Avoir eu des professeurs présents et compétents, voire qui ont donné envie sur leur matière, c’est de la chance, pas du mérite.
Avoir pu travailler le soir plutôt que faire l’intégralité des tâches ménagères ou s’occuper des frères et sœurs, c’est de la chance, pas du mérite.
Ne pas galérer en cours parce que sa langue maternelle est le français et que ça parle un français riche à la maison, c’est de la chance, pas du mérite.
Avoir des parents avec le capital intellectuel et social pour aider ponctuellement quand il y en a besoin lors des études c’est de la chance, pas du mérite.
Avoir un contexte dans la famille ou autour de soi qui pousse à travailler et à faire des études, c’est de la chance, pas du mérite.
Avoir de bonnes fournitures et ne pas galérer, perdre du temps, user ses efforts, risquer de louper des examens parce qu’on a tout dû acheter au rabais ou le partager avec le reste du foyer, c’est de la chance, pas du mérite.
Avoir pu profiter d’un éclairage culturel et social large en voyageant, en allant en camp de vacances, en faisant du scoutisme, ou de la voile, ou du sport au cours de l’année, ou de la musique, c’est de la chance et pas du mérite.
Avoir des parents qui ont eu un peu de relationnel quand il a fallu trouver des stages ou des employeurs, ou des études supérieures, c’est de la chance, pas du mérite.
Ne pas avoir eu sa maison qui a brûlé, son père qui est mort, sa mère à l’hôpital après un accident ou je ne sais quoi d’autre les années pivot dans les études, c’est de la chance, pas du mérite.
Ne pas avoir à demander de visa pour aller dans de bonnes écoles, ne pas avoir à justifier sa nationalité, c’est de la chance, pas du mérite.
Avoir le loisir de faire des études longues et/ou ne pas travailler l’été en parallèle des études, manger à sa faim pendant cette période, c’est de la chance, pas du mérite.
Tomber dans de bonnes premières entreprises qui ont pu faire une bonne ligne dans le CV et lancer la carrière plutôt que des entreprises qui ont eu un imprévu qui les a mis en grande difficulté, c’est en grande partie de la chance, pas du mérite.
Tomber avec un bon manager et des collègues qui forment, vous repèrent, vous font grandir plutôt que vous enfoncer ou vous faire partir en burn out, c’est en grande partie de la chance et pas du mérite.
Avoir pu travailler correctement au calme ou/et sans souffrir de chez soi pendant les isolements covid c’est en grande partie de la chance et pas du mérite.
Ne pas être tombé gravement malade, ne pas avoir eu de cancer, ne pas tomber enceinte malgré les moyens de contraception, ne pas de casser la colonne en montant l’escalier ou ne pas subir un accident de la route qui nous paralyse, c’est clairement de la chance et pas du mérite.
Avoir une belle gueule qui facilite les relations plutôt qu’un visage déformé ou maculé de traces d’acné qui ne veulent pas partir c’est en grande partie de la chance et pas du mérite.
[…]
On pourrait continuer comme ça pendant encore des heures.
Vous auriez pu saborder beaucoup de choses si vous n’aviez pas fait d’effort.
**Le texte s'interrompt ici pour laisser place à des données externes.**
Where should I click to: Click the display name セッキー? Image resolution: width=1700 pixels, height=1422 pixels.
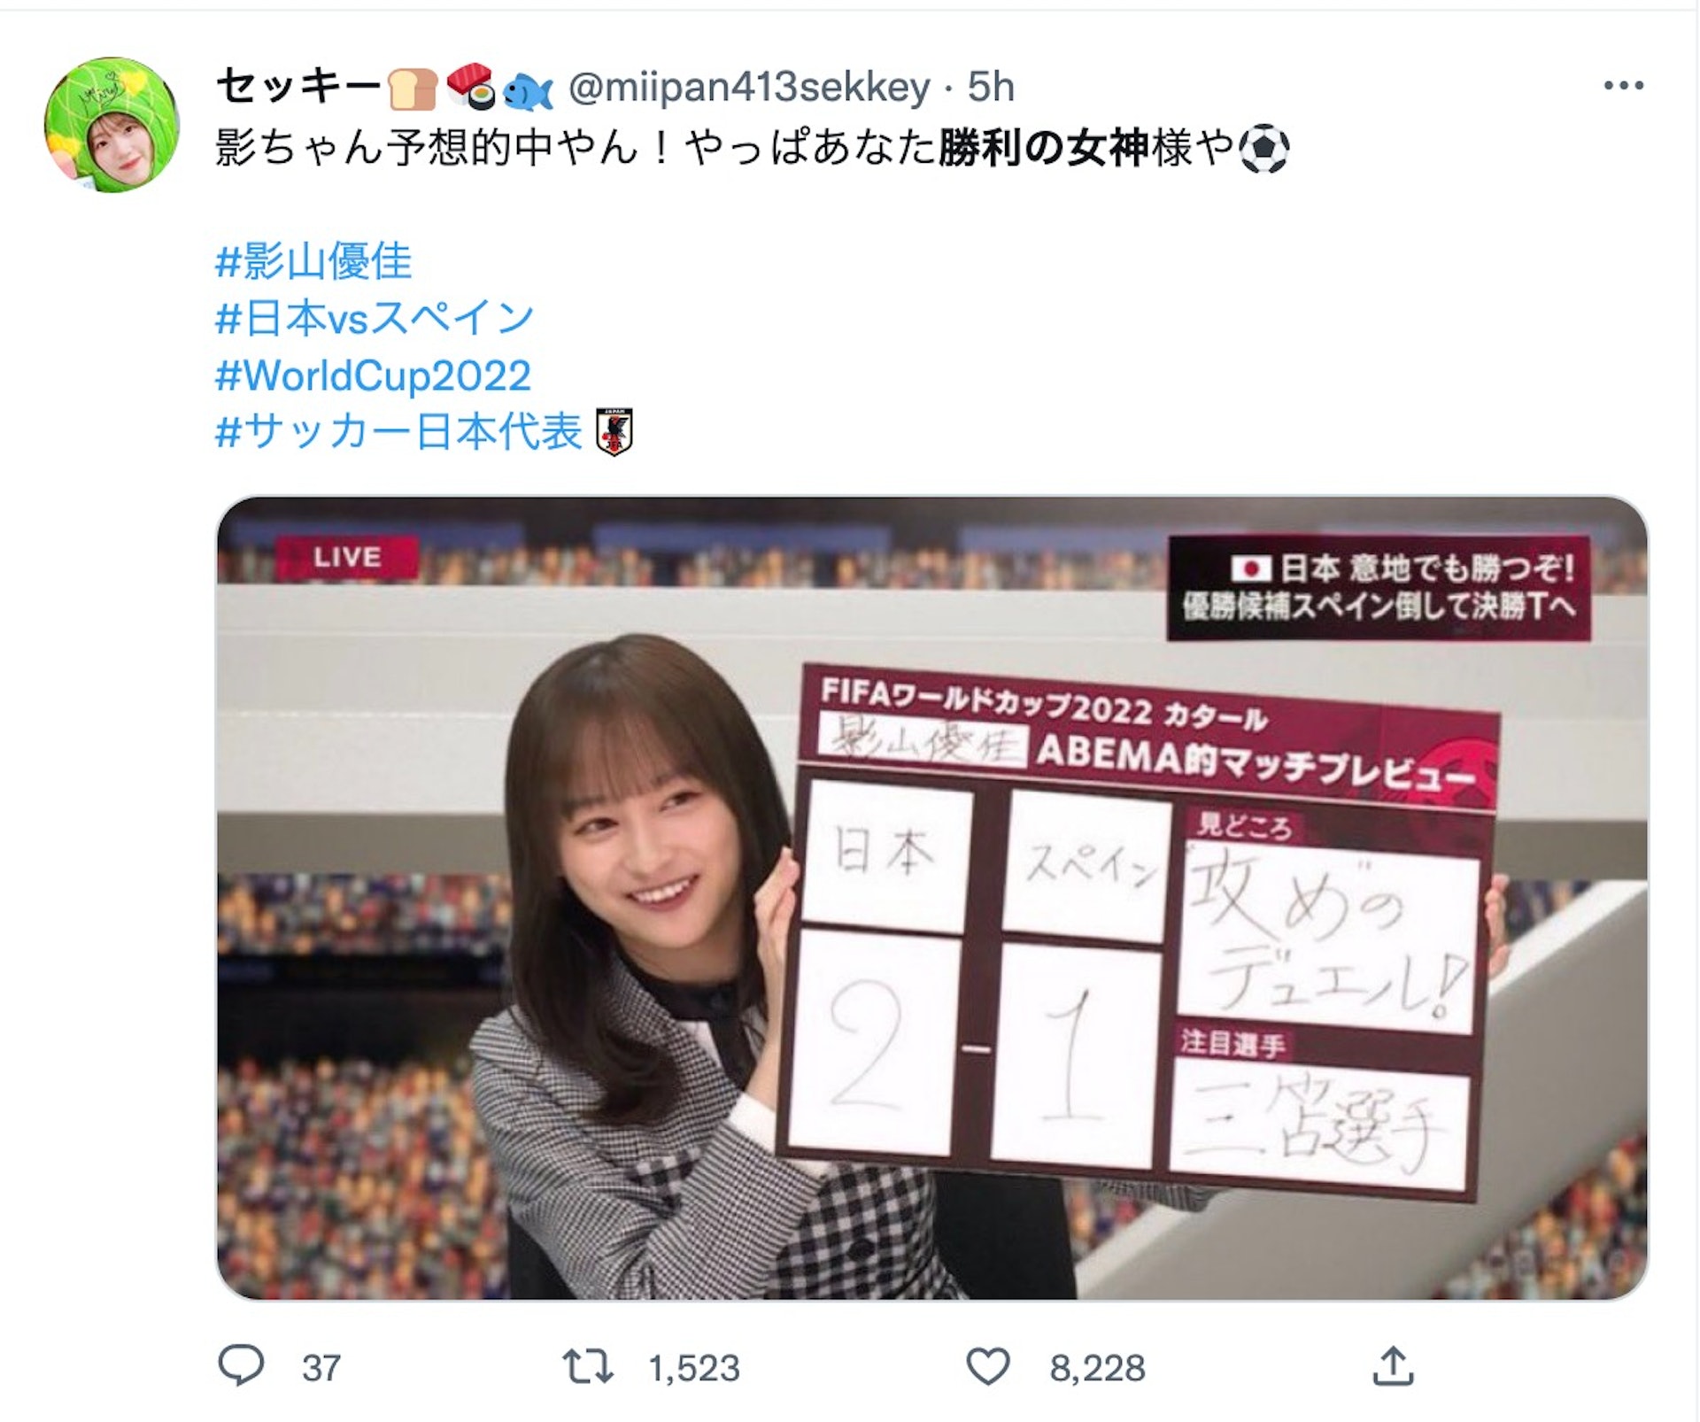298,87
Personne n’en doute. Probablement même que vous n’avez pas eu toutes les chances listées plus haut.
Il ne s’agit pas de nier vos efforts ou vos difficultés.
Maintenant de là à ranger derrière le mérite votre bon poste, vos compétences pointues et votre diplôme uniquement parce que vous avez travaillé pour ça…
Peut-être qu’il faudrait redéfinir ce qu’on appelle mérite. Aujourd’hui le critère premier de réussite et de valorisation sociale, c’est la chance.
Bien entendu, je fais des généralités, merci d’éviter les « moi je », surtout si vous cochez une majorité des chances listées plus haut.